(Written exercise): Pull out each line of the entries below that contains the string "Instruction". Case counts.

(Input material):
◆ ◆ ◆ ◆
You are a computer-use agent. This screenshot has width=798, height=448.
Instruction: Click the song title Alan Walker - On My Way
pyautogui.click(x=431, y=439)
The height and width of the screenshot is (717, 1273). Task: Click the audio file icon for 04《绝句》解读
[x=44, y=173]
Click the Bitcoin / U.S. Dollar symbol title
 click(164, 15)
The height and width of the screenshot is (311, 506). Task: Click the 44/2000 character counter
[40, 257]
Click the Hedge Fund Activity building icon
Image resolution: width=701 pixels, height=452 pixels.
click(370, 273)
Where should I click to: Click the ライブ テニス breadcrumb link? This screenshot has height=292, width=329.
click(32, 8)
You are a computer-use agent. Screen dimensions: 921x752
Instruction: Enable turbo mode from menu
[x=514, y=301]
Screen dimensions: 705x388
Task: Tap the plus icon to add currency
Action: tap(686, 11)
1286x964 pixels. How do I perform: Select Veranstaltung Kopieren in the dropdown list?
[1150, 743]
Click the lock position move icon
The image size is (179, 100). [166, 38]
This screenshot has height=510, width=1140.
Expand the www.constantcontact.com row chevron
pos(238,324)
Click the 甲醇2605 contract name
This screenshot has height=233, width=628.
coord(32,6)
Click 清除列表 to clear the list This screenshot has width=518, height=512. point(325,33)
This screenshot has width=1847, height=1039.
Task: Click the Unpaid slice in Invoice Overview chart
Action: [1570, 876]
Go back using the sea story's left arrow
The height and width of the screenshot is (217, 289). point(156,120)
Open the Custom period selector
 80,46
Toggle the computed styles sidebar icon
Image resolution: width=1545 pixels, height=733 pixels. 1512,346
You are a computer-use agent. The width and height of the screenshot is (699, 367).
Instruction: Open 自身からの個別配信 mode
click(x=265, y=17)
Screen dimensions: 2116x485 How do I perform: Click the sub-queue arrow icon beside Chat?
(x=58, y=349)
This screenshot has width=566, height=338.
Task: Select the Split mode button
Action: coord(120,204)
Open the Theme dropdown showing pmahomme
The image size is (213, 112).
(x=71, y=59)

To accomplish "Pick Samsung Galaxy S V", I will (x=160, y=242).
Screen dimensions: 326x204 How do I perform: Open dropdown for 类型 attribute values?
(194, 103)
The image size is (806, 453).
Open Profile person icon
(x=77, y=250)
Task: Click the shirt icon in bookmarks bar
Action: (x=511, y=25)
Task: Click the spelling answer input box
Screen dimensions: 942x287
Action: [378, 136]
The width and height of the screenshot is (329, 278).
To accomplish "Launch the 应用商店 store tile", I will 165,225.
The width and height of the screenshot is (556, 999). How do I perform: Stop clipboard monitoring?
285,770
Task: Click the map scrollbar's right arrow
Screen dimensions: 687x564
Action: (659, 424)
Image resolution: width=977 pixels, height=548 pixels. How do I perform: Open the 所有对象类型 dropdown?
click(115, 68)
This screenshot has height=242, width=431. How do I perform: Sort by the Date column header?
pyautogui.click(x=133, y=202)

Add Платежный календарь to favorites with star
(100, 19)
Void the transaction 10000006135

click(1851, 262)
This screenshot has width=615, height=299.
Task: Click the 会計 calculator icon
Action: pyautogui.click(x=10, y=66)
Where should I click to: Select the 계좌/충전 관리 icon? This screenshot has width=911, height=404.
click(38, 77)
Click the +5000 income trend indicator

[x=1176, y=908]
◆ ◆ ◆ ◆
(Written solution):
Instruction: Click the song title Alan Walker - On My Way
Instruction: Enable turbo mode from menu
Instruction: Open 自身からの個別配信 mode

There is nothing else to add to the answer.